Nitric oxide and prostacyclin. Divergence of inhibitory effects on monocyte chemotaxis and adhesion to endothelium in vitro.

Abstract

Monocyte-endothelial interactions are of fundamental importance in determining the movement of monocytes from the blood stream into the vessel wall. This study reports that two endothelium-derived factors, nitric oxide and prostacyclin, alter in vitro monocyte behavior. Nitric oxide (greater than 10(-5) M) inhibited monocyte adhesion to porcine aortic endothelial cell monolayers, whereas prostacyclin (10(-9) to 10(-5) M) had no effect.
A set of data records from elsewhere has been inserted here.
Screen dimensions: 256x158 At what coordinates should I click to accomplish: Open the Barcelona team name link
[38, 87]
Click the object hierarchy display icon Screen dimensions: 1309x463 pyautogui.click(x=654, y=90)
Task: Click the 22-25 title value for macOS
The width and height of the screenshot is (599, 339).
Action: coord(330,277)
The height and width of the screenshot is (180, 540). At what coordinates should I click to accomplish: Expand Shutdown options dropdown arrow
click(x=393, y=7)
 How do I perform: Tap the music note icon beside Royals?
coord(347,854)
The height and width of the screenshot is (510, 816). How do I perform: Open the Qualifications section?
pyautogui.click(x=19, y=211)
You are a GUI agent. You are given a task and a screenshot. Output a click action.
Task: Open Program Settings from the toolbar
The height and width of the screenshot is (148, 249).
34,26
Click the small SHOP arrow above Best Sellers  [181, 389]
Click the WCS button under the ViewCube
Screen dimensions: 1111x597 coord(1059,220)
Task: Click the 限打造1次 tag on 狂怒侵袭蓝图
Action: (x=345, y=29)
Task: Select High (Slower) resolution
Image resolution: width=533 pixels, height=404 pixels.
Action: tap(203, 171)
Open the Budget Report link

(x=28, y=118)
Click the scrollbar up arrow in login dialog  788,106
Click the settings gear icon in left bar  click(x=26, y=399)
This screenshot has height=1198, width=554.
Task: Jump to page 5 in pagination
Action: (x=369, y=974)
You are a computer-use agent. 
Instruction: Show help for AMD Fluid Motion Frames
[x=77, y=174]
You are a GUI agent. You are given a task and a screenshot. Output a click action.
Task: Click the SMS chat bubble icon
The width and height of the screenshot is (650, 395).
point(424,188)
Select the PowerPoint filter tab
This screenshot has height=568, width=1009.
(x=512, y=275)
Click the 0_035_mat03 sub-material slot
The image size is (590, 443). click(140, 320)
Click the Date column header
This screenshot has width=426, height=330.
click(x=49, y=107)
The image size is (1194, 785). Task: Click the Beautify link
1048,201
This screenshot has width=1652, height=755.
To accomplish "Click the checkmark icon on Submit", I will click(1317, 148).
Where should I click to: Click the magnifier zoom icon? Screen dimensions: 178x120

Both nitric oxide and prostacyclin inhibited monocyte chemotaxis stimulated by N-formyl-methionyl-leucyl-phenylalanine and induced dose-dependent increases in intracellular cyclic guanosine monophosphate and cyclic adenosine monophosphate concentrations, respectively. The cell surface expression of the CD11b/CD18 adhesion receptor, a glycoprotein complex known to mediate monocyte intracellular adhesion, was not altered by either nitric oxide or by prostacyclin. Thus, endothelium-derived nitric oxide and prostacyclin may have a physiological role in modulating monocyte-vascular wall interactions. Alterations in this system may contribute to the increased monocyte emigration from the blood stream into the vessel wall observed in atherogenesis.